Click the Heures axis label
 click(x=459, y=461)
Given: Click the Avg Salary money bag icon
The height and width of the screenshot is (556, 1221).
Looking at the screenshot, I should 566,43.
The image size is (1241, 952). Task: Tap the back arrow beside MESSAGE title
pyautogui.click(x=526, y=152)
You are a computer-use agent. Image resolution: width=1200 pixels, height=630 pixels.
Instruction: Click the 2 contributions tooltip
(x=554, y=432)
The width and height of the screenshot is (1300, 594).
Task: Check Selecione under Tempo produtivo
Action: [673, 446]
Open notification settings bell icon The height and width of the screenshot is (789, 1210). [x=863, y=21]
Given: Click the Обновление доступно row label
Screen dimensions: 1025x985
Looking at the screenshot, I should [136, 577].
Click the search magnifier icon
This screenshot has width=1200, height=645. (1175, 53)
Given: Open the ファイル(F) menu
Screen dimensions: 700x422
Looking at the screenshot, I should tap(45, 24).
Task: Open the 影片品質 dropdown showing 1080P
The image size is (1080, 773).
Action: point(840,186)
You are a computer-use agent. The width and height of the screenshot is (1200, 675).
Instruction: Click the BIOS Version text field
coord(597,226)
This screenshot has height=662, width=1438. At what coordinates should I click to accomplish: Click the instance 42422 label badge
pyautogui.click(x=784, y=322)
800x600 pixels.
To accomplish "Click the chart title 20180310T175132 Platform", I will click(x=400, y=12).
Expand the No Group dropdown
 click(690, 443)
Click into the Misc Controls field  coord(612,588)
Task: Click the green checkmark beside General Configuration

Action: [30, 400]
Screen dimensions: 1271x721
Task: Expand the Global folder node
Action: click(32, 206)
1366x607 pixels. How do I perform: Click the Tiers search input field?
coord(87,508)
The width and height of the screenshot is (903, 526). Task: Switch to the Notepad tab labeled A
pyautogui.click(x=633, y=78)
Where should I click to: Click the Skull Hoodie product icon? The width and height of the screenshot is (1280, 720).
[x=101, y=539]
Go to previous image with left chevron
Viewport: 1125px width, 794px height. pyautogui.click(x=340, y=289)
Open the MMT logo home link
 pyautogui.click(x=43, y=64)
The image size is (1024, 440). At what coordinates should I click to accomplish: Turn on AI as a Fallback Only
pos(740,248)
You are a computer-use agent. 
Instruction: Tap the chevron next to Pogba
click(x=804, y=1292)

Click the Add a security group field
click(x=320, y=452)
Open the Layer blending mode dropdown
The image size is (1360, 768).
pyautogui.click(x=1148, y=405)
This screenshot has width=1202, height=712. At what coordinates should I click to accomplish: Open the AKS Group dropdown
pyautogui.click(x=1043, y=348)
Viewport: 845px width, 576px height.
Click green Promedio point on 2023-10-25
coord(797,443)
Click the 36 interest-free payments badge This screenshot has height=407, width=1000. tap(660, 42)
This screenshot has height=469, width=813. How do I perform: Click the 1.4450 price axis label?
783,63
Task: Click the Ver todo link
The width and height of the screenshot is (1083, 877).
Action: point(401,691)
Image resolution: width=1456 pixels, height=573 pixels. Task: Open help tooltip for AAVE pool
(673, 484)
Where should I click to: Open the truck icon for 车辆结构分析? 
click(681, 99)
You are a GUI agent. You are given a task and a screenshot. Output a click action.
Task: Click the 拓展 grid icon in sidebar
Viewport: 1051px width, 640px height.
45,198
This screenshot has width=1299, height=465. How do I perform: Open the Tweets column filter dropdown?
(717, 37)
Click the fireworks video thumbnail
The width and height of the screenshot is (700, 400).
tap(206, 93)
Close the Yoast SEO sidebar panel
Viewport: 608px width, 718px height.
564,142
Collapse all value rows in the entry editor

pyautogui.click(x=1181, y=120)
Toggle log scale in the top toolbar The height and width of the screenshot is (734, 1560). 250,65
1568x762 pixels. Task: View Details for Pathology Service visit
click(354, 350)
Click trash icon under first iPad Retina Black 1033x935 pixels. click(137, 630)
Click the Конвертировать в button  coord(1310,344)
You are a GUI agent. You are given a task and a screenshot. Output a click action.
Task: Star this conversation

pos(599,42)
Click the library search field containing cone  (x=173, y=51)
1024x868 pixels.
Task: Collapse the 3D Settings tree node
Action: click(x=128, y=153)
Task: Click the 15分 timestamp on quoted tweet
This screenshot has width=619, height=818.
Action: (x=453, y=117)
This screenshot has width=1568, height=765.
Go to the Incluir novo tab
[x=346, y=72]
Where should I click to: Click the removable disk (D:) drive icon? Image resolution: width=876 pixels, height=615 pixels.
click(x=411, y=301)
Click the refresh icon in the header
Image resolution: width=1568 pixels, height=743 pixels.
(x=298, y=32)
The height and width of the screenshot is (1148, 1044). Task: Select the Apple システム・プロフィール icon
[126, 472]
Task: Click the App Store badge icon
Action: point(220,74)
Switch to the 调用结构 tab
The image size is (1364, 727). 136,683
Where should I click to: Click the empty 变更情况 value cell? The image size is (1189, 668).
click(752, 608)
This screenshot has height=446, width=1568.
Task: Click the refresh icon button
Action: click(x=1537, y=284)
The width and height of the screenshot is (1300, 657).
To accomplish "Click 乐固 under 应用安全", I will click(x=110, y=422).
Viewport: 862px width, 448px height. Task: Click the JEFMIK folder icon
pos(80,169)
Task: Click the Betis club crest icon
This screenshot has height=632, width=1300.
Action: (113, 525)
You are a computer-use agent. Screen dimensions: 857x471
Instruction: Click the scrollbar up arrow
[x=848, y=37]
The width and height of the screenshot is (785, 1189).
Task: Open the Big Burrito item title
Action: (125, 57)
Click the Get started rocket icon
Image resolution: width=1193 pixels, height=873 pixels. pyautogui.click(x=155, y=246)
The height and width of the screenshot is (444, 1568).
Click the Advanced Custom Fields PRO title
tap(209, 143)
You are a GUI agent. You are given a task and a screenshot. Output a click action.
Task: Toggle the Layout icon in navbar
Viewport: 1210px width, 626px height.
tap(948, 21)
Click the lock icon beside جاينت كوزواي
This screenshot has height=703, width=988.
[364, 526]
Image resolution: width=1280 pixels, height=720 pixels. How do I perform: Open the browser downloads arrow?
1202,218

________________________

#### GOAL OF THE EXERCISE
In full and without error, repeat the material above.

#### SOLUTION FOR THIS TASK
Click the Heures axis label
 click(x=459, y=461)
Given: Click the Avg Salary money bag icon
The height and width of the screenshot is (556, 1221).
Looking at the screenshot, I should 566,43.
The image size is (1241, 952). Task: Tap the back arrow beside MESSAGE title
pyautogui.click(x=526, y=152)
You are a computer-use agent. Image resolution: width=1200 pixels, height=630 pixels.
Instruction: Click the 2 contributions tooltip
(x=554, y=432)
The width and height of the screenshot is (1300, 594).
Task: Check Selecione under Tempo produtivo
Action: [673, 446]
Open notification settings bell icon The height and width of the screenshot is (789, 1210). [x=863, y=21]
Given: Click the Обновление доступно row label
Screen dimensions: 1025x985
Looking at the screenshot, I should [136, 577].
Click the search magnifier icon
This screenshot has width=1200, height=645. (1175, 53)
Given: Open the ファイル(F) menu
Screen dimensions: 700x422
Looking at the screenshot, I should tap(45, 24).
Task: Open the 影片品質 dropdown showing 1080P
The image size is (1080, 773).
Action: point(840,186)
You are a computer-use agent. The width and height of the screenshot is (1200, 675).
Instruction: Click the BIOS Version text field
coord(597,226)
This screenshot has height=662, width=1438. At what coordinates should I click to accomplish: Click the instance 42422 label badge
pyautogui.click(x=784, y=322)
800x600 pixels.
To accomplish "Click the chart title 20180310T175132 Platform", I will click(x=400, y=12).
Expand the No Group dropdown
 click(690, 443)
Click into the Misc Controls field  coord(612,588)
Task: Click the green checkmark beside General Configuration

Action: [30, 400]
Screen dimensions: 1271x721
Task: Expand the Global folder node
Action: click(32, 206)
1366x607 pixels. How do I perform: Click the Tiers search input field?
coord(87,508)
The width and height of the screenshot is (903, 526). Task: Switch to the Notepad tab labeled A
pyautogui.click(x=633, y=78)
Where should I click to: Click the Skull Hoodie product icon? The width and height of the screenshot is (1280, 720).
[x=101, y=539]
Go to previous image with left chevron
Viewport: 1125px width, 794px height. pyautogui.click(x=340, y=289)
Open the MMT logo home link
 pyautogui.click(x=43, y=64)
The image size is (1024, 440). At what coordinates should I click to accomplish: Turn on AI as a Fallback Only
pos(740,248)
You are a computer-use agent. 
Instruction: Tap the chevron next to Pogba
click(x=804, y=1292)

Click the Add a security group field
click(x=320, y=452)
Open the Layer blending mode dropdown
The image size is (1360, 768).
pyautogui.click(x=1148, y=405)
This screenshot has width=1202, height=712. At what coordinates should I click to accomplish: Open the AKS Group dropdown
pyautogui.click(x=1043, y=348)
Viewport: 845px width, 576px height.
Click green Promedio point on 2023-10-25
coord(797,443)
Click the 36 interest-free payments badge This screenshot has height=407, width=1000. tap(660, 42)
This screenshot has height=469, width=813. How do I perform: Click the 1.4450 price axis label?
783,63
Task: Click the Ver todo link
The width and height of the screenshot is (1083, 877).
Action: point(401,691)
Image resolution: width=1456 pixels, height=573 pixels. Task: Open help tooltip for AAVE pool
(673, 484)
Where should I click to: Open the truck icon for 车辆结构分析? 
click(681, 99)
You are a GUI agent. You are given a task and a screenshot. Output a click action.
Task: Click the 拓展 grid icon in sidebar
Viewport: 1051px width, 640px height.
45,198
This screenshot has width=1299, height=465. How do I perform: Open the Tweets column filter dropdown?
(717, 37)
Click the fireworks video thumbnail
The width and height of the screenshot is (700, 400).
tap(206, 93)
Close the Yoast SEO sidebar panel
Viewport: 608px width, 718px height.
564,142
Collapse all value rows in the entry editor

pyautogui.click(x=1181, y=120)
Toggle log scale in the top toolbar The height and width of the screenshot is (734, 1560). 250,65
1568x762 pixels. Task: View Details for Pathology Service visit
click(354, 350)
Click trash icon under first iPad Retina Black 1033x935 pixels. click(137, 630)
Click the Конвертировать в button  coord(1310,344)
You are a GUI agent. You are given a task and a screenshot. Output a click action.
Task: Star this conversation

pos(599,42)
Click the library search field containing cone  (x=173, y=51)
1024x868 pixels.
Task: Collapse the 3D Settings tree node
Action: click(x=128, y=153)
Task: Click the 15分 timestamp on quoted tweet
This screenshot has width=619, height=818.
Action: (x=453, y=117)
This screenshot has width=1568, height=765.
Go to the Incluir novo tab
[x=346, y=72]
Where should I click to: Click the removable disk (D:) drive icon? Image resolution: width=876 pixels, height=615 pixels.
click(x=411, y=301)
Click the refresh icon in the header
Image resolution: width=1568 pixels, height=743 pixels.
(x=298, y=32)
The height and width of the screenshot is (1148, 1044). Task: Select the Apple システム・プロフィール icon
[126, 472]
Task: Click the App Store badge icon
Action: point(220,74)
Switch to the 调用结构 tab
The image size is (1364, 727). 136,683
Where should I click to: Click the empty 变更情况 value cell? The image size is (1189, 668).
click(752, 608)
This screenshot has height=446, width=1568.
Task: Click the refresh icon button
Action: click(x=1537, y=284)
The width and height of the screenshot is (1300, 657).
To accomplish "Click 乐固 under 应用安全", I will click(x=110, y=422).
Viewport: 862px width, 448px height. Task: Click the JEFMIK folder icon
pos(80,169)
Task: Click the Betis club crest icon
This screenshot has height=632, width=1300.
Action: (113, 525)
You are a computer-use agent. Screen dimensions: 857x471
Instruction: Click the scrollbar up arrow
[x=848, y=37]
The width and height of the screenshot is (785, 1189).
Task: Open the Big Burrito item title
Action: (125, 57)
Click the Get started rocket icon
Image resolution: width=1193 pixels, height=873 pixels. pyautogui.click(x=155, y=246)
The height and width of the screenshot is (444, 1568).
Click the Advanced Custom Fields PRO title
tap(209, 143)
You are a GUI agent. You are given a task and a screenshot. Output a click action.
Task: Toggle the Layout icon in navbar
Viewport: 1210px width, 626px height.
tap(948, 21)
Click the lock icon beside جاينت كوزواي
This screenshot has height=703, width=988.
[364, 526]
Image resolution: width=1280 pixels, height=720 pixels. How do I perform: Open the browser downloads arrow?
1202,218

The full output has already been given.